_ВАШЕ ЗАДАНИЕ_. Представьте в виде таблицы Markdown со столбцами «Номер» и «Строка» строки данных, начиная со строки с «Click the 后退(B) button» и заканчивая строкой с «pyautogui.click(x=327, y=116)» включительно, без пустых строк. Изображения в ответ не включайте.

_ДАННЫЕ ДЛЯ ОБРАБОТКИ_.
○ ○ ○ ○ ○ ○ ○
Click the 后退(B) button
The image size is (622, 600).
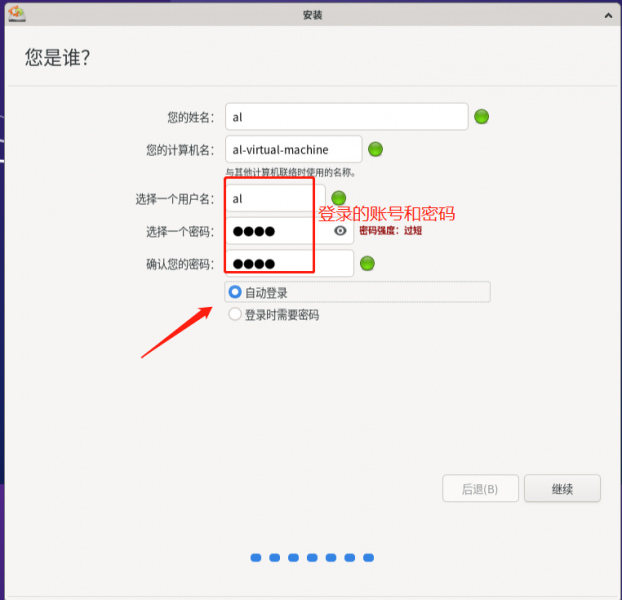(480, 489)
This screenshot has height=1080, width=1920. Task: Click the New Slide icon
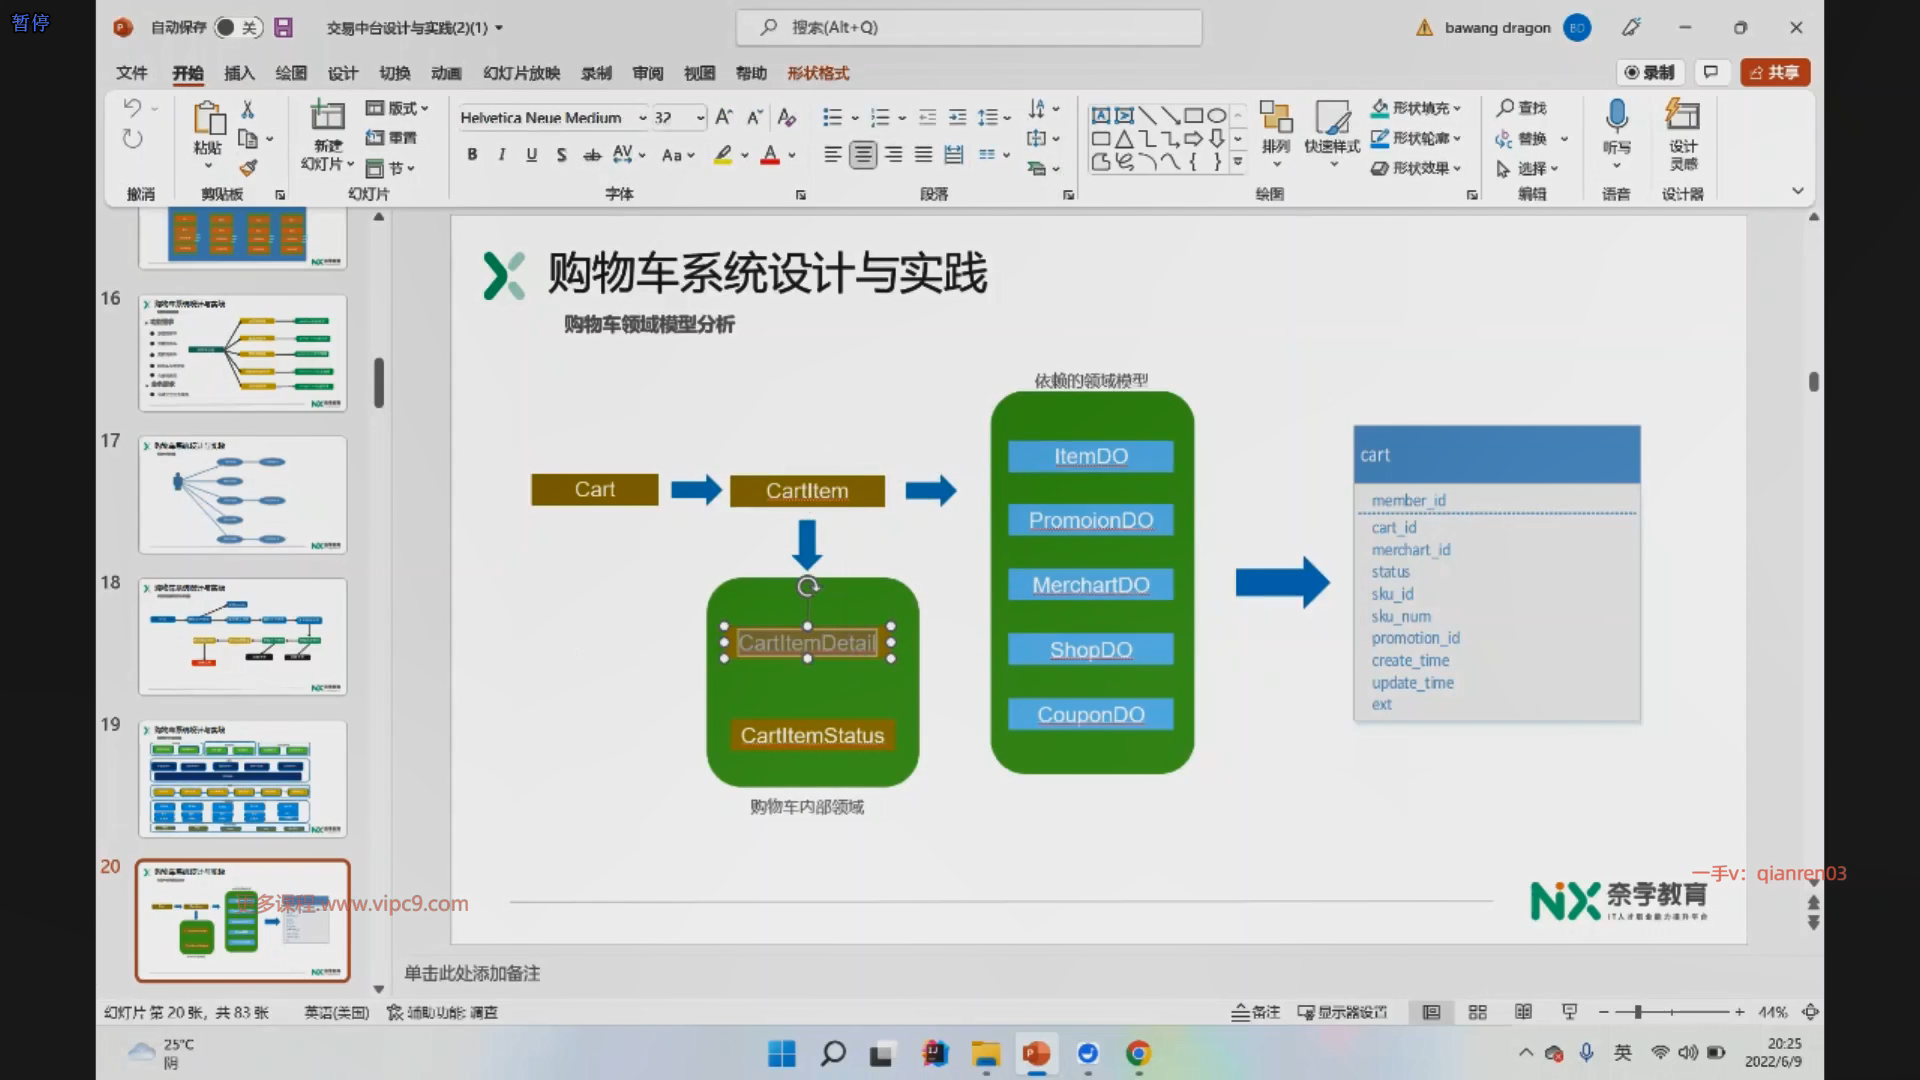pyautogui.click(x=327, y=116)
○ ○ ○ ○ ○ ○ ○
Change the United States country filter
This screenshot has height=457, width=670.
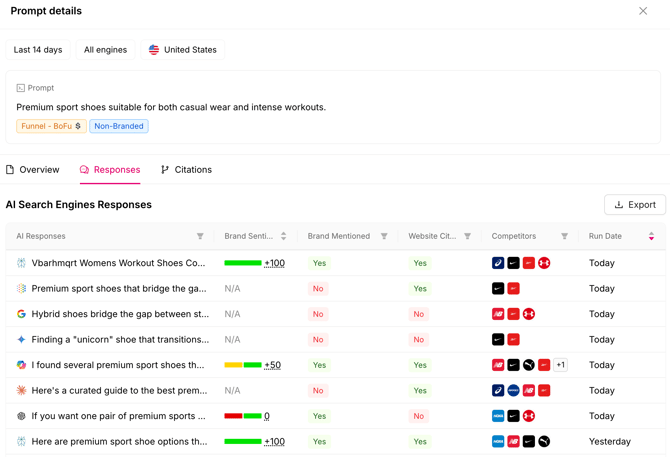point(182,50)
○ ○ ○ ○ ○ ○ ○
_ИТОГ УПРАЖНЕНИЯ_.
| Номер | Строка |
|---|---|
| 1 | Click the 后退(B) button |
| 2 | The image size is (622, 600). |
| 3 | (480, 489) |
| 4 | This screenshot has height=1080, width=1920. Task: Click the New Slide icon |
| 5 | pyautogui.click(x=327, y=116) |